● **PROBLEM**
Output the records. Match them exactly.

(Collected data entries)
------------------------

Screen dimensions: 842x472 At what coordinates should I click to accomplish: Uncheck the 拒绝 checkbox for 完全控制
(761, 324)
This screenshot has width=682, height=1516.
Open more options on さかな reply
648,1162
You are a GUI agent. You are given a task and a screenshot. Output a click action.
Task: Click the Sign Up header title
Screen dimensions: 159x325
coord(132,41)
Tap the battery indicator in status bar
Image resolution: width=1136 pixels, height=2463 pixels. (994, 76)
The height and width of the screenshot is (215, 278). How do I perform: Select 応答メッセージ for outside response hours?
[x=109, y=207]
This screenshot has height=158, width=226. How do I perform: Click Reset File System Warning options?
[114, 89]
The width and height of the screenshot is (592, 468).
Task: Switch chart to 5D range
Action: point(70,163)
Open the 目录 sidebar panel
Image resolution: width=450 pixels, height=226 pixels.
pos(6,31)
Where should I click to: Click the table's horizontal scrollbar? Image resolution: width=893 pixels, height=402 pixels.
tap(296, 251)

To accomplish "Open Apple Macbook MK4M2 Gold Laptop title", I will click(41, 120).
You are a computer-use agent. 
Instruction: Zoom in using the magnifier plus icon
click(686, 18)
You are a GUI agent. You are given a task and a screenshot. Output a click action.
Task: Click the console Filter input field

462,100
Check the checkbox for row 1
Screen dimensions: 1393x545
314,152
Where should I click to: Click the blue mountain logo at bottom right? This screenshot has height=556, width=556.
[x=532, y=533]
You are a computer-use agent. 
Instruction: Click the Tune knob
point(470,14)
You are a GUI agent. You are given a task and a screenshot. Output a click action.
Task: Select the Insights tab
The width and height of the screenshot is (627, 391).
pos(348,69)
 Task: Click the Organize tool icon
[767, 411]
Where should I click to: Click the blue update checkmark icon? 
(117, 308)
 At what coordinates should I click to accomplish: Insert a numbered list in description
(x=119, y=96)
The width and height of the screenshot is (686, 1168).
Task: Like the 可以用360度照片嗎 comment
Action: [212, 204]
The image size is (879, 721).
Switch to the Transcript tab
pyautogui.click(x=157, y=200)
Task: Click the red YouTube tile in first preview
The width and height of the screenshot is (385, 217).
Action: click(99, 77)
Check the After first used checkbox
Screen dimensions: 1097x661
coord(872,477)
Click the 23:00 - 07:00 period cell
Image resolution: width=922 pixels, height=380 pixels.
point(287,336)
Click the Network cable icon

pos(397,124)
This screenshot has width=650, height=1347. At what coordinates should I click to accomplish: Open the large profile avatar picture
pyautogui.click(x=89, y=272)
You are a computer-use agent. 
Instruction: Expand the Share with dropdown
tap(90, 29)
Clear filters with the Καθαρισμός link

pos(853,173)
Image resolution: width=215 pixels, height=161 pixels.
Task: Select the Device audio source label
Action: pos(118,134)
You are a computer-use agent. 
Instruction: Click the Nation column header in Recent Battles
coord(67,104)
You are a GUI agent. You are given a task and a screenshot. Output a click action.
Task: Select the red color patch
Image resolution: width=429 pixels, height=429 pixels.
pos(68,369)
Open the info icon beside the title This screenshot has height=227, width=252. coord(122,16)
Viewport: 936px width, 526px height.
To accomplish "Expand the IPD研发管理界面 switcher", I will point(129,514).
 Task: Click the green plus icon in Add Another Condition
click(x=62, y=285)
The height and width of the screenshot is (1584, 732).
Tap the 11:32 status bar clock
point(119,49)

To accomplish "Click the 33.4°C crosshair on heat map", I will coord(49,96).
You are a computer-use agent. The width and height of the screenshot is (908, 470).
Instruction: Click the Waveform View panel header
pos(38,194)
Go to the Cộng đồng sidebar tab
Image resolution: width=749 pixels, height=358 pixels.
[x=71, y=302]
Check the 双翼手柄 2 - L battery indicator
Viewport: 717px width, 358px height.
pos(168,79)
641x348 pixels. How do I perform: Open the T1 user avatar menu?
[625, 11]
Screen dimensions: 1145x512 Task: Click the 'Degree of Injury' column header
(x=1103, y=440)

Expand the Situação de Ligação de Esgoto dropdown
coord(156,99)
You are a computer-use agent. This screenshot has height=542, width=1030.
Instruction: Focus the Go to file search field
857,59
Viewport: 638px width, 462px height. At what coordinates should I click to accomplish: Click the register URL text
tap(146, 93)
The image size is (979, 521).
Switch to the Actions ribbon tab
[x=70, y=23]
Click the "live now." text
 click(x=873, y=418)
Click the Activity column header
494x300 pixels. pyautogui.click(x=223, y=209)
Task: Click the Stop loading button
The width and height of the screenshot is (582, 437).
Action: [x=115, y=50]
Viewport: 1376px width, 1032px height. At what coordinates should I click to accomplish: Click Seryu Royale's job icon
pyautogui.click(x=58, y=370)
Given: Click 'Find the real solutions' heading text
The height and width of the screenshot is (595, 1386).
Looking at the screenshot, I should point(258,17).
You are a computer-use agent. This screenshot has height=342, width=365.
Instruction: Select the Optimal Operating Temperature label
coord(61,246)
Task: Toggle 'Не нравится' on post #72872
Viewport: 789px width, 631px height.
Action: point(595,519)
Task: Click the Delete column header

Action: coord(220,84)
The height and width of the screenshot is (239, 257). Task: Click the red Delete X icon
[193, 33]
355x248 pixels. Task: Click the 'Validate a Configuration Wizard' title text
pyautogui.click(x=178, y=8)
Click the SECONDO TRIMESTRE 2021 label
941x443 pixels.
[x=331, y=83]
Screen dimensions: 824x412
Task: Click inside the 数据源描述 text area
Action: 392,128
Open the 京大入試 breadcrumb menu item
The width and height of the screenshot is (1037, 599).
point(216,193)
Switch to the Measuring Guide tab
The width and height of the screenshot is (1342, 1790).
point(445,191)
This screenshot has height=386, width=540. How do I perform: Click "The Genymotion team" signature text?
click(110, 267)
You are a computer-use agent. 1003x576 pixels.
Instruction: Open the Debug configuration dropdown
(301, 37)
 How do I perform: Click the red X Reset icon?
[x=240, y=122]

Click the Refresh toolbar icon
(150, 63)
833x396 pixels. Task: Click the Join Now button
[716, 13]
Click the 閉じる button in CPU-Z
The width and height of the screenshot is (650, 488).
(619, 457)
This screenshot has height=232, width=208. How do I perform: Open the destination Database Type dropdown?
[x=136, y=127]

------------------------

● **RESPONSE BELOW**
Screen dimensions: 842x472 At what coordinates should I click to accomplish: Uncheck the 拒绝 checkbox for 完全控制
(761, 324)
This screenshot has width=682, height=1516.
Open more options on さかな reply
648,1162
You are a GUI agent. You are given a task and a screenshot. Output a click action.
Task: Click the Sign Up header title
Screen dimensions: 159x325
coord(132,41)
Tap the battery indicator in status bar
Image resolution: width=1136 pixels, height=2463 pixels. (994, 76)
The height and width of the screenshot is (215, 278). How do I perform: Select 応答メッセージ for outside response hours?
[x=109, y=207]
This screenshot has height=158, width=226. How do I perform: Click Reset File System Warning options?
[114, 89]
The width and height of the screenshot is (592, 468).
Task: Switch chart to 5D range
Action: point(70,163)
Open the 目录 sidebar panel
Image resolution: width=450 pixels, height=226 pixels.
pos(6,31)
Where should I click to: Click the table's horizontal scrollbar? Image resolution: width=893 pixels, height=402 pixels.
tap(296, 251)

To accomplish "Open Apple Macbook MK4M2 Gold Laptop title", I will click(41, 120).
You are a computer-use agent. 
Instruction: Zoom in using the magnifier plus icon
click(686, 18)
You are a GUI agent. You are given a task and a screenshot. Output a click action.
Task: Click the console Filter input field

462,100
Check the checkbox for row 1
Screen dimensions: 1393x545
314,152
Where should I click to: Click the blue mountain logo at bottom right? This screenshot has height=556, width=556.
[x=532, y=533]
You are a computer-use agent. 
Instruction: Click the Tune knob
point(470,14)
You are a GUI agent. You are given a task and a screenshot. Output a click action.
Task: Select the Insights tab
The width and height of the screenshot is (627, 391).
pos(348,69)
 Task: Click the Organize tool icon
[767, 411]
Where should I click to: Click the blue update checkmark icon? 
(117, 308)
 At what coordinates should I click to accomplish: Insert a numbered list in description
(x=119, y=96)
The width and height of the screenshot is (686, 1168).
Task: Like the 可以用360度照片嗎 comment
Action: [212, 204]
The image size is (879, 721).
Switch to the Transcript tab
pyautogui.click(x=157, y=200)
Task: Click the red YouTube tile in first preview
The width and height of the screenshot is (385, 217).
Action: click(99, 77)
Check the After first used checkbox
Screen dimensions: 1097x661
coord(872,477)
Click the 23:00 - 07:00 period cell
Image resolution: width=922 pixels, height=380 pixels.
point(287,336)
Click the Network cable icon

pos(397,124)
This screenshot has width=650, height=1347. At what coordinates should I click to accomplish: Open the large profile avatar picture
pyautogui.click(x=89, y=272)
You are a computer-use agent. 
Instruction: Expand the Share with dropdown
tap(90, 29)
Clear filters with the Καθαρισμός link

pos(853,173)
Image resolution: width=215 pixels, height=161 pixels.
Task: Select the Device audio source label
Action: pos(118,134)
You are a computer-use agent. 
Instruction: Click the Nation column header in Recent Battles
coord(67,104)
You are a GUI agent. You are given a task and a screenshot. Output a click action.
Task: Select the red color patch
Image resolution: width=429 pixels, height=429 pixels.
pos(68,369)
Open the info icon beside the title This screenshot has height=227, width=252. coord(122,16)
Viewport: 936px width, 526px height.
To accomplish "Expand the IPD研发管理界面 switcher", I will point(129,514).
 Task: Click the green plus icon in Add Another Condition
click(x=62, y=285)
The height and width of the screenshot is (1584, 732).
Tap the 11:32 status bar clock
point(119,49)

To accomplish "Click the 33.4°C crosshair on heat map", I will coord(49,96).
You are a computer-use agent. The width and height of the screenshot is (908, 470).
Instruction: Click the Waveform View panel header
pos(38,194)
Go to the Cộng đồng sidebar tab
Image resolution: width=749 pixels, height=358 pixels.
[x=71, y=302]
Check the 双翼手柄 2 - L battery indicator
Viewport: 717px width, 358px height.
pos(168,79)
641x348 pixels. How do I perform: Open the T1 user avatar menu?
[625, 11]
Screen dimensions: 1145x512 Task: Click the 'Degree of Injury' column header
(x=1103, y=440)

Expand the Situação de Ligação de Esgoto dropdown
coord(156,99)
You are a computer-use agent. This screenshot has height=542, width=1030.
Instruction: Focus the Go to file search field
857,59
Viewport: 638px width, 462px height. At what coordinates should I click to accomplish: Click the register URL text
tap(146, 93)
The image size is (979, 521).
Switch to the Actions ribbon tab
[x=70, y=23]
Click the "live now." text
 click(x=873, y=418)
Click the Activity column header
494x300 pixels. pyautogui.click(x=223, y=209)
Task: Click the Stop loading button
The width and height of the screenshot is (582, 437).
Action: [x=115, y=50]
Viewport: 1376px width, 1032px height. At what coordinates should I click to accomplish: Click Seryu Royale's job icon
pyautogui.click(x=58, y=370)
Given: Click 'Find the real solutions' heading text
The height and width of the screenshot is (595, 1386).
Looking at the screenshot, I should point(258,17).
You are a computer-use agent. This screenshot has height=342, width=365.
Instruction: Select the Optimal Operating Temperature label
coord(61,246)
Task: Toggle 'Не нравится' on post #72872
Viewport: 789px width, 631px height.
Action: point(595,519)
Task: Click the Delete column header

Action: coord(220,84)
The height and width of the screenshot is (239, 257). Task: Click the red Delete X icon
[193, 33]
355x248 pixels. Task: Click the 'Validate a Configuration Wizard' title text
pyautogui.click(x=178, y=8)
Click the SECONDO TRIMESTRE 2021 label
941x443 pixels.
[x=331, y=83]
Screen dimensions: 824x412
Task: Click inside the 数据源描述 text area
Action: 392,128
Open the 京大入試 breadcrumb menu item
The width and height of the screenshot is (1037, 599).
point(216,193)
Switch to the Measuring Guide tab
The width and height of the screenshot is (1342, 1790).
point(445,191)
This screenshot has height=386, width=540. How do I perform: Click "The Genymotion team" signature text?
click(110, 267)
You are a computer-use agent. 1003x576 pixels.
Instruction: Open the Debug configuration dropdown
(301, 37)
 How do I perform: Click the red X Reset icon?
[x=240, y=122]

Click the Refresh toolbar icon
(150, 63)
833x396 pixels. Task: Click the Join Now button
[716, 13]
Click the 閉じる button in CPU-Z
The width and height of the screenshot is (650, 488).
(619, 457)
This screenshot has height=232, width=208. How do I perform: Open the destination Database Type dropdown?
[x=136, y=127]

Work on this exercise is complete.